▸ WHAT IS BEING ASKED
Each of the records that follow needs an exact reproduction.

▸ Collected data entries

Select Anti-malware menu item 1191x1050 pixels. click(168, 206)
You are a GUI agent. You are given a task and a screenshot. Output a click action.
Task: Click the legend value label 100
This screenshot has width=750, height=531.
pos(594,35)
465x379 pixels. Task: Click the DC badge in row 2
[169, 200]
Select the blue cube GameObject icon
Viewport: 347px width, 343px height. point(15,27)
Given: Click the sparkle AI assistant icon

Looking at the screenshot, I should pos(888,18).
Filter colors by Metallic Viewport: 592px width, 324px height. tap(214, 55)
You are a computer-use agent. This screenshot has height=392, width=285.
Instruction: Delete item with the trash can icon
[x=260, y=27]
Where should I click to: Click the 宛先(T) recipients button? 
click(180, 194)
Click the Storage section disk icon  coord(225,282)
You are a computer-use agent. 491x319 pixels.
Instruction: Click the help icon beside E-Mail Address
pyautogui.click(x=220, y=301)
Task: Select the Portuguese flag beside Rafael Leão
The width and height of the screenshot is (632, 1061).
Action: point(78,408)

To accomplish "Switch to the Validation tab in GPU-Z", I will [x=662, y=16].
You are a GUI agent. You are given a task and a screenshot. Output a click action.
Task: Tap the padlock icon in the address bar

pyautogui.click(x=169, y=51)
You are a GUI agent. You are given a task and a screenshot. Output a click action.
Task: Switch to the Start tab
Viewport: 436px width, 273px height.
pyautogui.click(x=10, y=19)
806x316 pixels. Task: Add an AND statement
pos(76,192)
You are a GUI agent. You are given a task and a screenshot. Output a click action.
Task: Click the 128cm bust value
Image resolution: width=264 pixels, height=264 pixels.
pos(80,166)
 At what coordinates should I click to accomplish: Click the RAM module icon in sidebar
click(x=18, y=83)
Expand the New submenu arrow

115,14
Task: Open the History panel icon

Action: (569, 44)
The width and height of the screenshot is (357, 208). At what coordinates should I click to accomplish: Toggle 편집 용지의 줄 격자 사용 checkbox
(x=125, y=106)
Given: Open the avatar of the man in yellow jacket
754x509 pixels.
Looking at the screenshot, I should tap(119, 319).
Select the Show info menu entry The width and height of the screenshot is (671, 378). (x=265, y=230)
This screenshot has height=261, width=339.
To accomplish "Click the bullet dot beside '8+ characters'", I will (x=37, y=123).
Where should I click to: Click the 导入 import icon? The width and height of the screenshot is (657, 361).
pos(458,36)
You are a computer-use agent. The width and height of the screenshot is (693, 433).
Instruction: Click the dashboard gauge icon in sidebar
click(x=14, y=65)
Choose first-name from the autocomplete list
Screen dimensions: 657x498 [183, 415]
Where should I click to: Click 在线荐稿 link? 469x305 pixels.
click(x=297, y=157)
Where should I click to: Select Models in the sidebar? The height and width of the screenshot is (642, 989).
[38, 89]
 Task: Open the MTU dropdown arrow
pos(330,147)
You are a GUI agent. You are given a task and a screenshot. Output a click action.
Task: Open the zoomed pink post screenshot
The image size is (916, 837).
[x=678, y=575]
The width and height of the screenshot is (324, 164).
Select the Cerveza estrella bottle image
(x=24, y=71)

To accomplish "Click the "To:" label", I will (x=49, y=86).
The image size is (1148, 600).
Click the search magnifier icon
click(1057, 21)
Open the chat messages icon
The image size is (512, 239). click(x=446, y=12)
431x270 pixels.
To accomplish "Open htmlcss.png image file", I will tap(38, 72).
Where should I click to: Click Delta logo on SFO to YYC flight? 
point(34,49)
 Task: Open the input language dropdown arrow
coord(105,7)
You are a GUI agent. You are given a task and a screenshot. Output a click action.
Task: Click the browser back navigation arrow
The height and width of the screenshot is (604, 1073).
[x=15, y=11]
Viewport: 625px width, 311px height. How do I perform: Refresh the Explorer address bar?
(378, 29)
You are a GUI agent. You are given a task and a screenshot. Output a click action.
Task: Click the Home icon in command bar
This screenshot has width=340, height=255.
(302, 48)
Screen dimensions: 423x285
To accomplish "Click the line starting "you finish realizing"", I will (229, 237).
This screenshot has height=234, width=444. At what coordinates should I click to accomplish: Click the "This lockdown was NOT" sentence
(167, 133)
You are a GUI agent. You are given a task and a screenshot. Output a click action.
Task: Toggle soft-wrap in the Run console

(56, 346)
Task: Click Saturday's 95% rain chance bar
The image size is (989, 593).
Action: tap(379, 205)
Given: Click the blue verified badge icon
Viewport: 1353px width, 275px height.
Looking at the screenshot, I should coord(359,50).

▸ RESPONSE
Select Anti-malware menu item 1191x1050 pixels. click(168, 206)
You are a GUI agent. You are given a task and a screenshot. Output a click action.
Task: Click the legend value label 100
This screenshot has width=750, height=531.
pos(594,35)
465x379 pixels. Task: Click the DC badge in row 2
[169, 200]
Select the blue cube GameObject icon
Viewport: 347px width, 343px height. point(15,27)
Given: Click the sparkle AI assistant icon

Looking at the screenshot, I should pos(888,18).
Filter colors by Metallic Viewport: 592px width, 324px height. tap(214, 55)
You are a computer-use agent. This screenshot has height=392, width=285.
Instruction: Delete item with the trash can icon
[x=260, y=27]
Where should I click to: Click the 宛先(T) recipients button? 
click(180, 194)
Click the Storage section disk icon  coord(225,282)
You are a computer-use agent. 491x319 pixels.
Instruction: Click the help icon beside E-Mail Address
pyautogui.click(x=220, y=301)
Task: Select the Portuguese flag beside Rafael Leão
The width and height of the screenshot is (632, 1061).
Action: point(78,408)

To accomplish "Switch to the Validation tab in GPU-Z", I will [x=662, y=16].
You are a GUI agent. You are given a task and a screenshot. Output a click action.
Task: Tap the padlock icon in the address bar

pyautogui.click(x=169, y=51)
You are a GUI agent. You are given a task and a screenshot. Output a click action.
Task: Switch to the Start tab
Viewport: 436px width, 273px height.
pyautogui.click(x=10, y=19)
806x316 pixels. Task: Add an AND statement
pos(76,192)
You are a GUI agent. You are given a task and a screenshot. Output a click action.
Task: Click the 128cm bust value
Image resolution: width=264 pixels, height=264 pixels.
pos(80,166)
 At what coordinates should I click to accomplish: Click the RAM module icon in sidebar
click(x=18, y=83)
Expand the New submenu arrow

115,14
Task: Open the History panel icon

Action: (569, 44)
The width and height of the screenshot is (357, 208). At what coordinates should I click to accomplish: Toggle 편집 용지의 줄 격자 사용 checkbox
(x=125, y=106)
Given: Open the avatar of the man in yellow jacket
754x509 pixels.
Looking at the screenshot, I should tap(119, 319).
Select the Show info menu entry The width and height of the screenshot is (671, 378). (x=265, y=230)
This screenshot has height=261, width=339.
To accomplish "Click the bullet dot beside '8+ characters'", I will (x=37, y=123).
Where should I click to: Click the 导入 import icon? The width and height of the screenshot is (657, 361).
pos(458,36)
You are a computer-use agent. The width and height of the screenshot is (693, 433).
Instruction: Click the dashboard gauge icon in sidebar
click(x=14, y=65)
Choose first-name from the autocomplete list
Screen dimensions: 657x498 [183, 415]
Where should I click to: Click 在线荐稿 link? 469x305 pixels.
click(x=297, y=157)
Where should I click to: Select Models in the sidebar? The height and width of the screenshot is (642, 989).
[38, 89]
 Task: Open the MTU dropdown arrow
pos(330,147)
You are a GUI agent. You are given a task and a screenshot. Output a click action.
Task: Open the zoomed pink post screenshot
The image size is (916, 837).
[x=678, y=575]
The width and height of the screenshot is (324, 164).
Select the Cerveza estrella bottle image
(x=24, y=71)

To accomplish "Click the "To:" label", I will (x=49, y=86).
The image size is (1148, 600).
Click the search magnifier icon
click(1057, 21)
Open the chat messages icon
The image size is (512, 239). click(x=446, y=12)
431x270 pixels.
To accomplish "Open htmlcss.png image file", I will tap(38, 72).
Where should I click to: Click Delta logo on SFO to YYC flight? 
point(34,49)
 Task: Open the input language dropdown arrow
coord(105,7)
You are a GUI agent. You are given a task and a screenshot. Output a click action.
Task: Click the browser back navigation arrow
The height and width of the screenshot is (604, 1073).
[x=15, y=11]
Viewport: 625px width, 311px height. How do I perform: Refresh the Explorer address bar?
(378, 29)
You are a GUI agent. You are given a task and a screenshot. Output a click action.
Task: Click the Home icon in command bar
This screenshot has width=340, height=255.
(302, 48)
Screen dimensions: 423x285
To accomplish "Click the line starting "you finish realizing"", I will (229, 237).
This screenshot has height=234, width=444. At what coordinates should I click to accomplish: Click the "This lockdown was NOT" sentence
(167, 133)
You are a GUI agent. You are given a task and a screenshot. Output a click action.
Task: Toggle soft-wrap in the Run console

(56, 346)
Task: Click Saturday's 95% rain chance bar
The image size is (989, 593).
Action: tap(379, 205)
Given: Click the blue verified badge icon
Viewport: 1353px width, 275px height.
Looking at the screenshot, I should coord(359,50).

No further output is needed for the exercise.